= Common Power Format =

The Si2 Common Power Format, or CPF is a file format for specifying power-saving techniques early in the design process. In the design of integrated circuits, saving power is a primary goal, and designers are forced to use sophisticated techniques such as clock gating, multi-voltage logic, and turning off the power entirely to inactive blocks. These techniques require a consistent implementation in the design steps of logic design, implementation, and verification. For example, if multiple different power supplies are used, then logic synthesis must insert level shifters, place and route must deal with them correctly, and other tools such as static timing analysis and formal verification must understand these components. As power became an increasingly pressing concern, each tool independently added the features needed. Although this made it possible to build low power flows, it was difficult and error prone since the same information needed to be specified several times, in several formats, to many different tools. CPF was created as a common format that many tools can use to specify power-specific data, so that power intent only need be entered once and can be used consistently by all tools. The aim of CPF is to support an automated, power-aware design infrastructure.

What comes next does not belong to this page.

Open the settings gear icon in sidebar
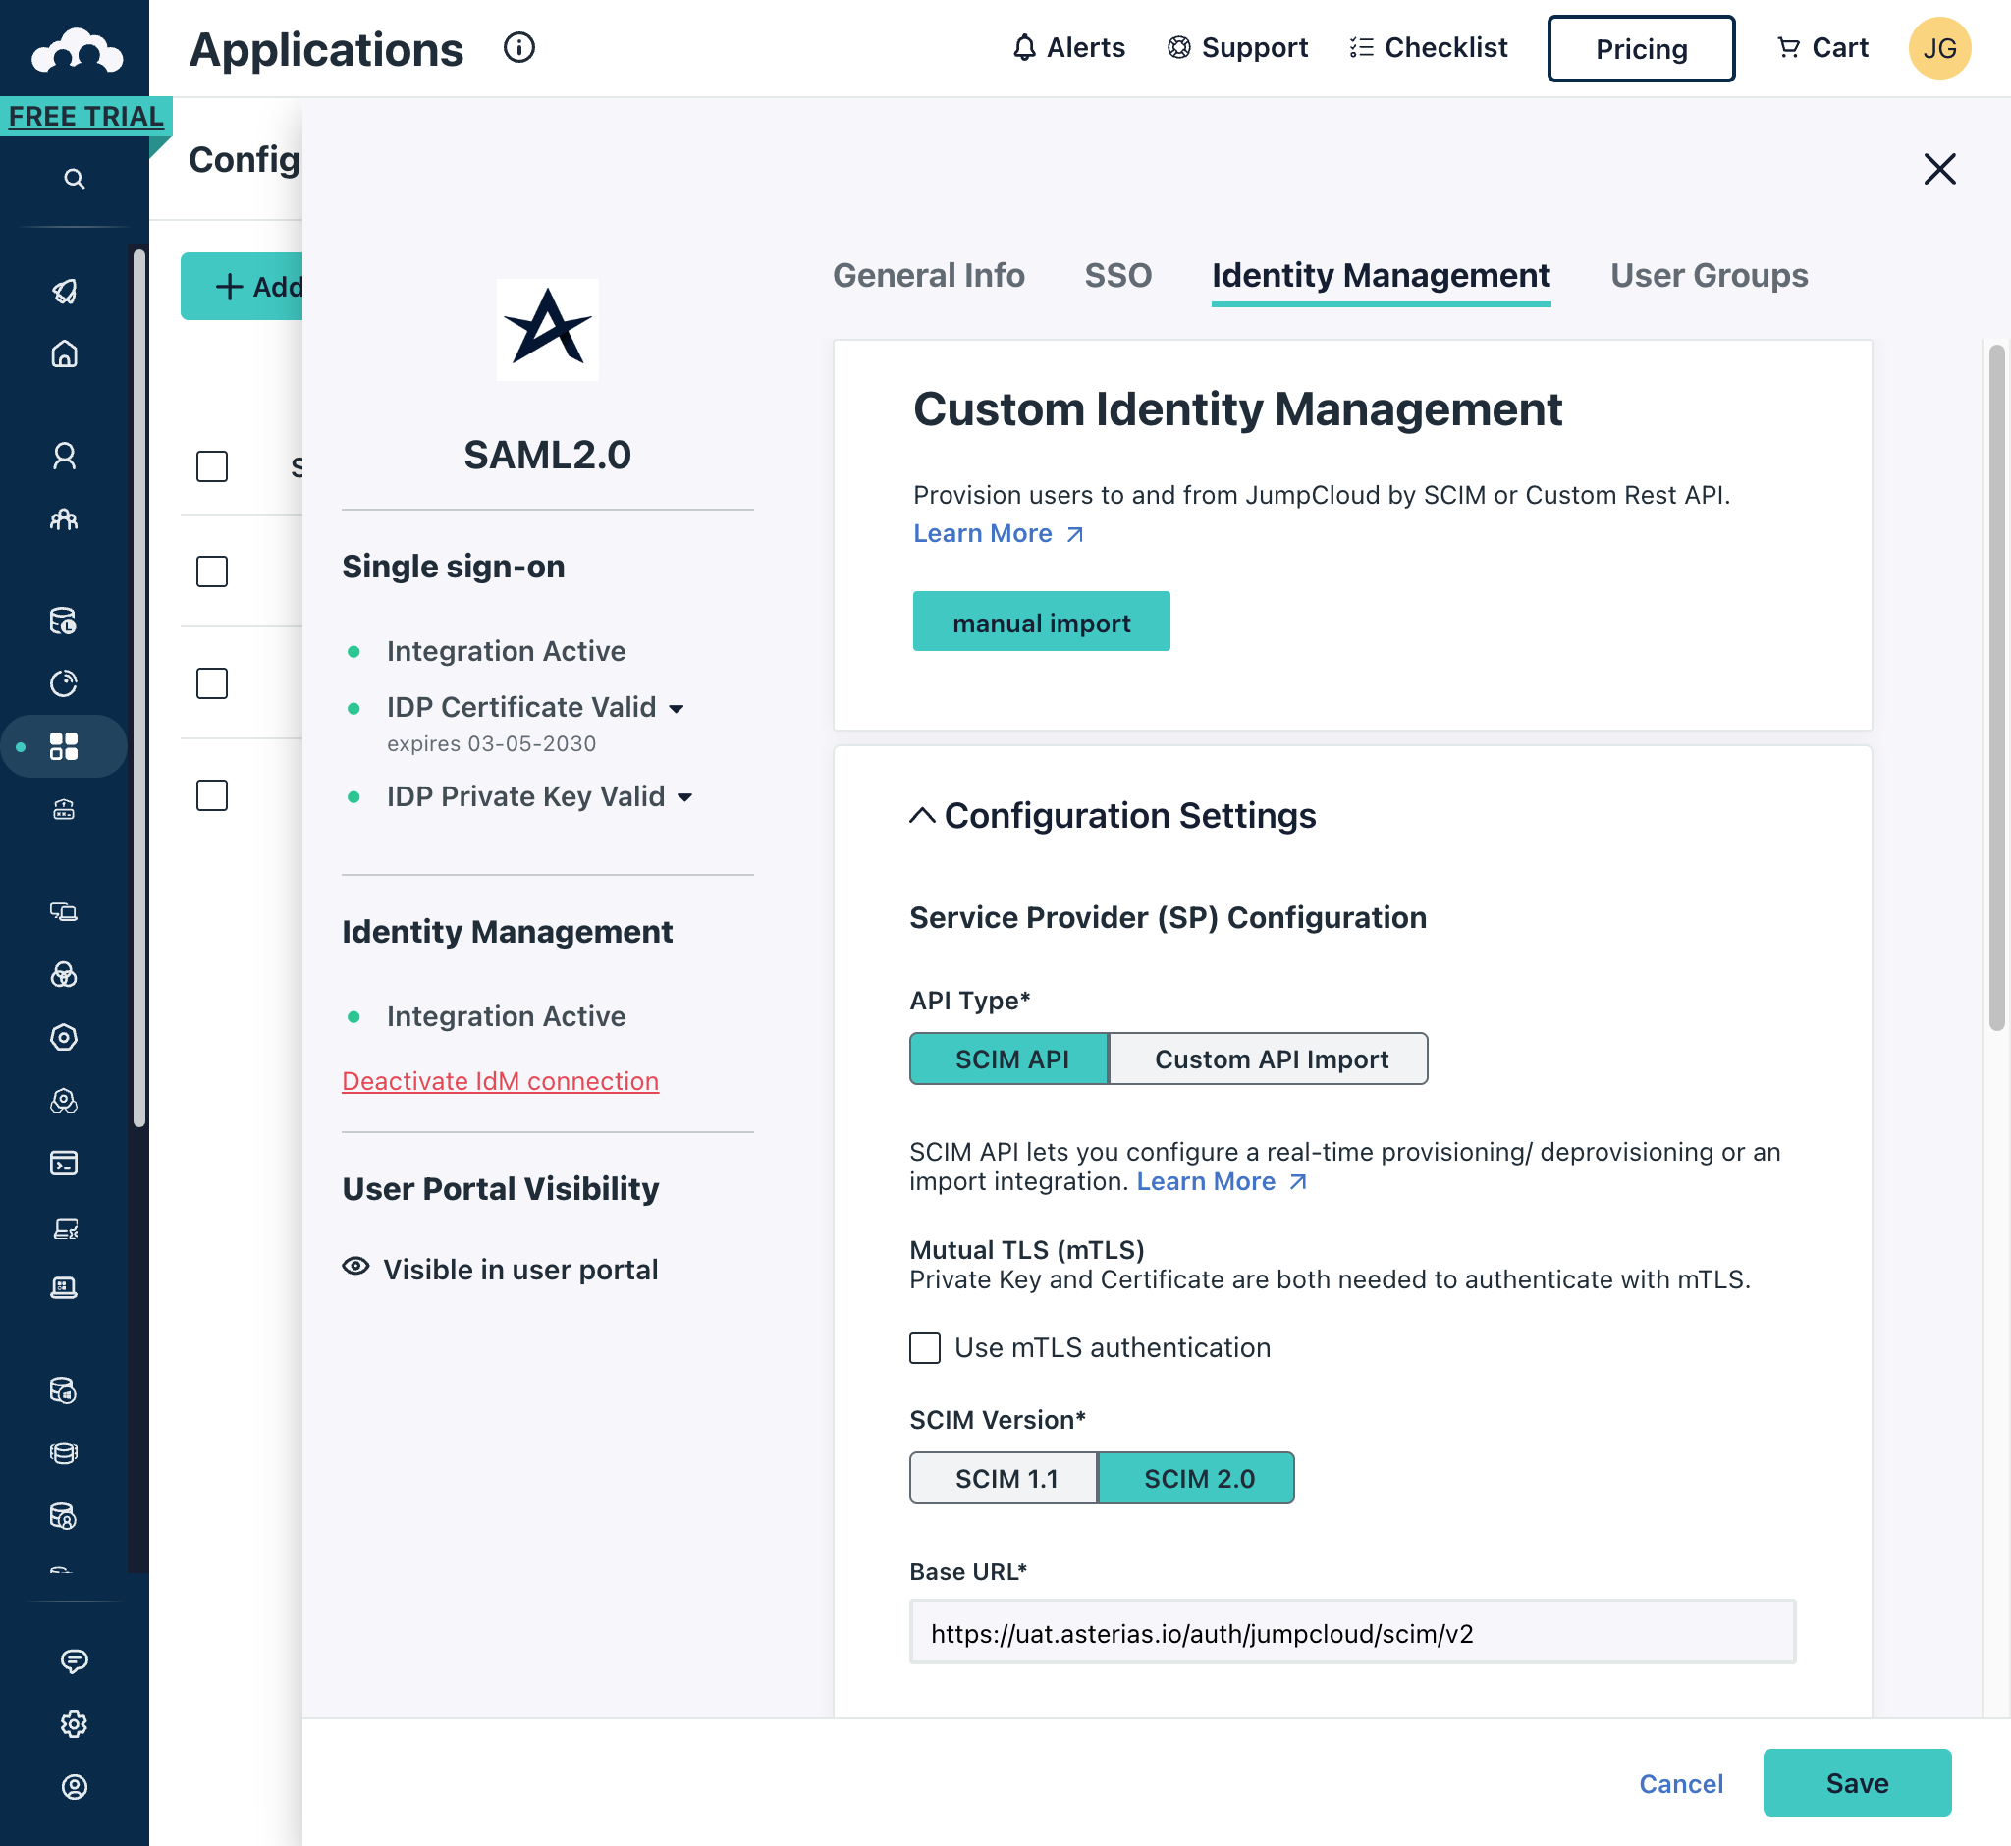Screen dimensions: 2011x1846 click(x=74, y=1723)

Associated with CPF is the Power Forward Initiative (PFI), a group of companies that collaborate to drive low-power design methodology and have contributed to the development of the CPF v1.0 specification. PFI membership spans EDA, IP, library, foundry fabs, ASIC, IDM, and equipment companies. In March 2007, CPF v1.0 was contributed to the Silicon Integration Initiative (Si2) where it was ratified by Si2’s Low Power Coalition (LPC) as a Si2 standard. The LPC controls the ongoing evolution of the CPF v1.0 standard.

== Contents ==
Constructs expressing power domains and their power supplies:
- Logical design: hierarchical modules can be specified as belonging to specific power supply domains
- Physical design: explicit power/ground nets and connectivity can be specified per cell or block.
- Analysis: different timing library data for cases where the same cell is used in different power domains

Power control logic
- Specification of level shifter logic - special cells needed when signals traverse between blocks of different supply voltage.
- Specification of isolation logic - what special logic is needed for signals that traverse between blocks that can be powered up and down independently.
- Specification of state-retention logic - when blocks are switched off entirely, how is the state retained?
- Specification of switch logic and control signals - how are blocks switched on and off?

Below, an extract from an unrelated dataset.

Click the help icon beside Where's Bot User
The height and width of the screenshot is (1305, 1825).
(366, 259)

Definition and verification of power modes (standby, sleep, etc.)
- Mode definitions
- Mode transition expressions

== History and controversy ==

Cadence Design Systems designed the early versions of CPF, then contributed it to Si2. This was followed shortly by an alternative effort, the Unified Power Format or UPF, proposed as an IEEE standard as opposed to an Si2 standard. UPF has been driven mainly by Synopsys, Mentor Graphics and Magma. The technical differences between the two formats are relatively minor, but the political considerations are harder to overcome. Not surprisingly, the Cadence Low-Power Solution supported Si2’s CPF very early on, as well as UPF as it emerged; whereas the Synopsys, and Mentor Graphics offerings all support UPF. Magma supports both CPF and UPF.

An attempt at convergence is taking place in the Low Power Coalition at Si2.